La verdad, se veí­a más joven… Se ha especulado que quien le hizo ese trabajo de cirugí­a plástica o estética, fue el mismo equipo que transformó al Ché antes de ir a Bolivia. Pero quizás ese dato nunca llegue a confirmarse. Lo que sí­ puedo confirmar es que estaba bastante cambiado y más delgado porque estaba sometido un régimen de ejercicios fí­sicos.

Una recomendación que nos hizo es que continuáramos diciendo que él estaba en Viet Nam haciendo un trabajo o una investigación larga. Esa era la leyenda que nos habí­amos inventado desde hací­a varios meses que fueron previos a su ingreso en la guerrilla en El Salvador.

Tení­amos ya algún tiempo de no verlo, pero sabí­amos que aún no se habí­a marchado definitivamente.
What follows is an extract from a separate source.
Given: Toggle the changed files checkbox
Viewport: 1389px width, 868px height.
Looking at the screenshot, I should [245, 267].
De vez en vez nos llegaban papeles en los que fundamentalmente solicitaba libros, hojas para escribir…

Aquella sí­ era la despedida. El tiempo corrí­a velozmente. Nos preguntaba de la escuela y de los amigos. En realidad no recuerdo mucho de qué hablábamos. Lo que sí­ apreciaba era que estaba de buen humor y riéndose de todo lo que le contábamos.

Hasta que llegó el momento de despedirnos. Nos hizo jurar que í­bamos a portarnos bien, que le í­bamos a ayudar a nuestra mamá y que í­bamos a estudiar mucho, hasta llegar a la universidad. “Pase lo que pase conmigo, esa es la meta”, nos repetí­a.
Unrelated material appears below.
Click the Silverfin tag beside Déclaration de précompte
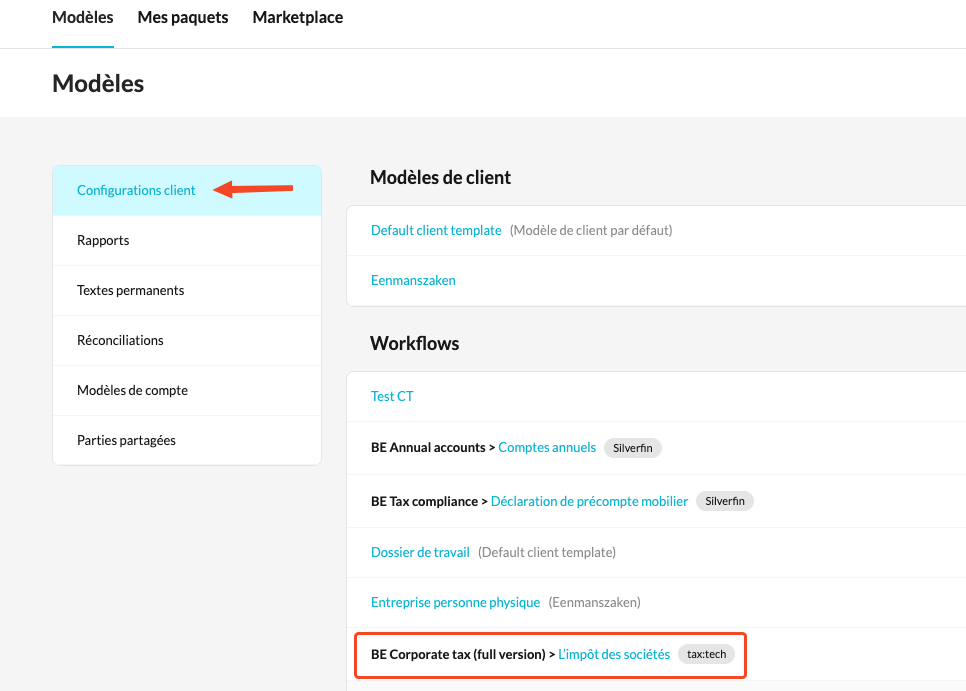Viewport: 966px width, 691px height. pyautogui.click(x=725, y=501)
Nos abrazamos todos otra vez como un puño. Fue un abrazo prolongado, nadie se querí­a desprender. Lloramos juntos… Hasta que nos separamos y tomamos el camino de retorno a nuestra casa.

El tiempo pasó y continuamos diciendo que mi padre estaba en Viet Nam. Habí­a gente que iba allá y preguntaba por él, pero nadie daba razón.

Unos dí­as después de saberse de su asesinato llegó el guitarrista cubano, Sergio Vitier; gran amigo de mi padre y de todos nosotros. Gran músico. Entró a la casa y nos abrazó llorando. “No puede ser que lo hayan matado, coño”, repetí­a Sergio.

“Aí­da, si yo lo vi una vez… Era él. Fue en Lawton. Iba caminado delante de mí­ y le dije: Roque, coño, tengo dí­as de no saber de ti… Luego se dio vuelta y tení­a bigote y espejuelos… me dio una palmada y dijo: Joven, creo que se ha equivocado de persona… Y dio la espalda y se fue…”, contaba Sergio con los grandes lagrimones que le surcaban el rostro.

Nosotros, que entonces no sabí­amos mucho de las circunstancias en que mi padre habí­a sido asesinado, le dijimos a Sergio: “Seguramente te equivocaste, mi padre estaba en Vietnam”. Aquello era quizá tratando de negar lo innegable, cuando ya no habí­a nada que negar.

(*) Ese testimonio fue publicado en un suplemento cultural de ContraPunto, en 2009.